Riot At Xavier's
“Riot at Xavier’s”
New X-Men #135-138 (2002)
Written by Grant Morrison
Pencils by Frank Quitely
Inks by Tim Townshend and Avalon Studios
“Riot at Xavier’s” is the climax of the second year of Grant Morrison’s run on New X-Men, and is effectively the end of the middle part of a trilogy of year-long arcs. It’s also the final story illustrated by Frank Quitely, a definitive X-Men artist despite only having drawn 10 issues in total. It’s a rare X-Men story in which the Xavier School is both the setting and the subject, and the sole threat is a group of students openly criticizing the X-Men and their teachings. The story is a critique of the very concept of the X-Men and the Xavier School in the context of one of New X-Men’s central premises – humanity is slowly dying off and mutants will eventually inherit the world. Does Charles Xavier’s dream of humans and mutants living in peaceful cohabitation matter much if the humans going to be extinct in a generation or two? And doesn’t this just mean that Magneto was always right, and that mutants are indeed superior and should play the dominant role in society?

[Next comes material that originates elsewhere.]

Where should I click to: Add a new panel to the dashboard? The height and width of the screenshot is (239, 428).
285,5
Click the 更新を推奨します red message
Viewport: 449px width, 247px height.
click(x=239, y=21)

The primary antagonist of “Riot at Xavier’s” is Quentin Quire, a precocious teen who is radicalized following the murder of mutant fashion designer Jumbo Carnation and whose “just playing devil’s advocate…” provocations in class spread through the school partly through his nascent psychic influence. “Riot At Xavier’s” was originally published in 2002, but looking at the story in 2019, it’s immediately apparent that Quire is a very recognizable contemporary archetype – he’s cut from the same cloth as men’s rights activists, gamergaters, Twitter trolls, and assorted alt-right goons. He’s an aggrieved, arrogant, sexually frustrated young white guy who is convinced he’s more intelligent than anyone else and loves to get a rise out of authority figures and those he considers easily offended. He has a haircut that looks like something Richard Spencer would hand to his barber and go “this, please.” Quire and his Omega Gang dress up in outfits based on an image from anti-mutant propaganda, declaring themselves to be exactly the thing the humans feared. They get hooked on the mutant power-enhancing drug Kick, kill a bunch of random humans, and revolt on the school’s Open Day to the public.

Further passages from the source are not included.